Sur le chemin de retour en voiture, la petite assise sur la banquette arrière, s’applique énergiquement à masser les nerfs de mon cou, afin de faciliter la circulation sanguine, et cela, tout au long du retour. Mon cou arrive petit à petit à se décontracter, cependant il est encore un peu endolori. Je demande à ma fille si le jeu lui a plu? "Beaucoup!" répond la petite, puis en embrassant les endroits endoloris de la mère, elle murmure : "Mais mon cœur souffre de douleur..." Je veux quitter le volant, l'étreindre dans mes bras, imprégner son âme dans mon corps, comme pour faire fondre la lumière du soleil dans le vain espace terrestre. Sa petite phrase est la cristallisation des sentiments.
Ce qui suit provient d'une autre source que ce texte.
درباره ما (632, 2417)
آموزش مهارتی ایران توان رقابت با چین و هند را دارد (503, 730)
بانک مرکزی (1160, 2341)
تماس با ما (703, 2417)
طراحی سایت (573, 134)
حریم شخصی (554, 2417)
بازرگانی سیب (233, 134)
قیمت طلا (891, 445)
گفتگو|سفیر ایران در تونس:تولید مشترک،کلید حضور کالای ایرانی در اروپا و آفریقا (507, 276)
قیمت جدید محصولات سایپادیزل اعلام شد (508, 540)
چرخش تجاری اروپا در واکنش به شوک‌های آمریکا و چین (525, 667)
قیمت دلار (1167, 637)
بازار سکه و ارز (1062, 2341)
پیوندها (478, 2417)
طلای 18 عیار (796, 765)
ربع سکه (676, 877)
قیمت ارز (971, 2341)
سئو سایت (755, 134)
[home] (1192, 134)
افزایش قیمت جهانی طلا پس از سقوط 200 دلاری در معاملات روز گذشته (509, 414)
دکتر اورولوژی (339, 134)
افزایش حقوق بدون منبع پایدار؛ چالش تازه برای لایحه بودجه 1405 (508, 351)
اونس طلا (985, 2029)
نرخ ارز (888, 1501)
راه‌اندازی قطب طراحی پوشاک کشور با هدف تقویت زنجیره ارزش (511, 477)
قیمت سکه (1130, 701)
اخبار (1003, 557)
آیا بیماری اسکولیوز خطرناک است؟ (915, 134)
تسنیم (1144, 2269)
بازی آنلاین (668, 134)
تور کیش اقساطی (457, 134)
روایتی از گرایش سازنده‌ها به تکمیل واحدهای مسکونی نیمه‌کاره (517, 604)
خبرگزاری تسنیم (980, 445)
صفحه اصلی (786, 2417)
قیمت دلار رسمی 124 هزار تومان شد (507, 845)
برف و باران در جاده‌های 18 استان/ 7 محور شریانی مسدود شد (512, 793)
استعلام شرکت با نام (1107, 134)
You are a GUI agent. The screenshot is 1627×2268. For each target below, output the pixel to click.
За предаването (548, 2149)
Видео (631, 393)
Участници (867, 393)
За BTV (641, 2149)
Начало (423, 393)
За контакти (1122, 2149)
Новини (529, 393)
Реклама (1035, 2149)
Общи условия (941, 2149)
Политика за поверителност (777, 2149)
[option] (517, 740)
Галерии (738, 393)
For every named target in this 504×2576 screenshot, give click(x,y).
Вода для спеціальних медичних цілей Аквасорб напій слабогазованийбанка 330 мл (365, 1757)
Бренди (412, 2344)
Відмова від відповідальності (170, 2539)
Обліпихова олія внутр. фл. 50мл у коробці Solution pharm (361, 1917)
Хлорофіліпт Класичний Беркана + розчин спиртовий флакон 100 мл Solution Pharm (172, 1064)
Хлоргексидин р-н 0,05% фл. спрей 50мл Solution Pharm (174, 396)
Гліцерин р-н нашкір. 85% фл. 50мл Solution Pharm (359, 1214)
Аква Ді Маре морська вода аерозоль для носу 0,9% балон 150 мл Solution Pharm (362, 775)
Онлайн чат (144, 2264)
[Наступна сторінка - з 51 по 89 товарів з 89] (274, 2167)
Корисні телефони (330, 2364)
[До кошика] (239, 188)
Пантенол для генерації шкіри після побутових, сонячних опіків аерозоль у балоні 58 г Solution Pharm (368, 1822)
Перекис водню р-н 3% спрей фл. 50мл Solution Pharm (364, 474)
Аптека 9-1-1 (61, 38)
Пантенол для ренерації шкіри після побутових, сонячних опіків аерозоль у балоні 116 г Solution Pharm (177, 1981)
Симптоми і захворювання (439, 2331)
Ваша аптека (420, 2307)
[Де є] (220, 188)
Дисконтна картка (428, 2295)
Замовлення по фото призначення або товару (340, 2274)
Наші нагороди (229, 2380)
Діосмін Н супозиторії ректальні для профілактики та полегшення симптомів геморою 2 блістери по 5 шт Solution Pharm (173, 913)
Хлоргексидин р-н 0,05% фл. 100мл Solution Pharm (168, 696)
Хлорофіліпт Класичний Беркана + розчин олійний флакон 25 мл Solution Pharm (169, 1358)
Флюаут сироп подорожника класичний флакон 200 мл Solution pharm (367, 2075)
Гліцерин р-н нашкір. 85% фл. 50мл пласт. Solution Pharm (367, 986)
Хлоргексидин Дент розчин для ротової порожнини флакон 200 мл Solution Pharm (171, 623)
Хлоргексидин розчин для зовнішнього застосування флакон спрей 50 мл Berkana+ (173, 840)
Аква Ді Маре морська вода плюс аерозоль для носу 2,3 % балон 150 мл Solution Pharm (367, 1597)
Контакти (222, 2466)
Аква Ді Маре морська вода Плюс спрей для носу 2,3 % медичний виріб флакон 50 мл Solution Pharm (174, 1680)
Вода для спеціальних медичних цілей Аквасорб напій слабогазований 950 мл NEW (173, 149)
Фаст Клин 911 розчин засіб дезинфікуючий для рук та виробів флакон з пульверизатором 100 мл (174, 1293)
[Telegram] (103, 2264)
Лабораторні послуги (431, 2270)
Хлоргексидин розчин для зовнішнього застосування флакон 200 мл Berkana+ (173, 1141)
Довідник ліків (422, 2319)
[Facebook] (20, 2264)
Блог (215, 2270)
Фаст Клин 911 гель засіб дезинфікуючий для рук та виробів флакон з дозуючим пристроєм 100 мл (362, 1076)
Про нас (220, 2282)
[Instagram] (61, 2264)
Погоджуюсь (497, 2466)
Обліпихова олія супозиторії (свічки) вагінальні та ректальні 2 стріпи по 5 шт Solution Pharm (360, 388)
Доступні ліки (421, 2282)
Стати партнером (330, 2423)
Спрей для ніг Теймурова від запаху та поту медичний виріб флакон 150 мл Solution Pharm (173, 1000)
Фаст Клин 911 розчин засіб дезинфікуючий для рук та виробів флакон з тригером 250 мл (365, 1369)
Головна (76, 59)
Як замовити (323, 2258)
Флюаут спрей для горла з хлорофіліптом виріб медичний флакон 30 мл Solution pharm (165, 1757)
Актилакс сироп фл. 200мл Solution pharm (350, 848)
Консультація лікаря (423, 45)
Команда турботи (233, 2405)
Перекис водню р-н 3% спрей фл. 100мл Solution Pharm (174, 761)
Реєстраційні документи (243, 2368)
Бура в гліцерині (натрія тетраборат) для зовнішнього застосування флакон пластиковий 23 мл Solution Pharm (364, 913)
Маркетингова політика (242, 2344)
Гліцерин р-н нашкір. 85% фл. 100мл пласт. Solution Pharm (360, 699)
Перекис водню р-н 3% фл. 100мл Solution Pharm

Un beau tableau plein de sève et de vie, tel un poème définissant une idée, un vent printanier qui fait réfléchir, envahit la vie quotidienne qui va m'arriver. Un jour de bonheur avec sa fille, dans l'âme ordinaire d'une femme comme moi, je garderai mes larmes de joie à travers le temps, dans un tiroir du cœur, rejaillissant dans le sommeil de chaque nuit, mais qu’aucune parole ne peut exprimer. Oui ! Aucune parole ne peut l'exprimer...n'est-ce pas ma fille bien aimée.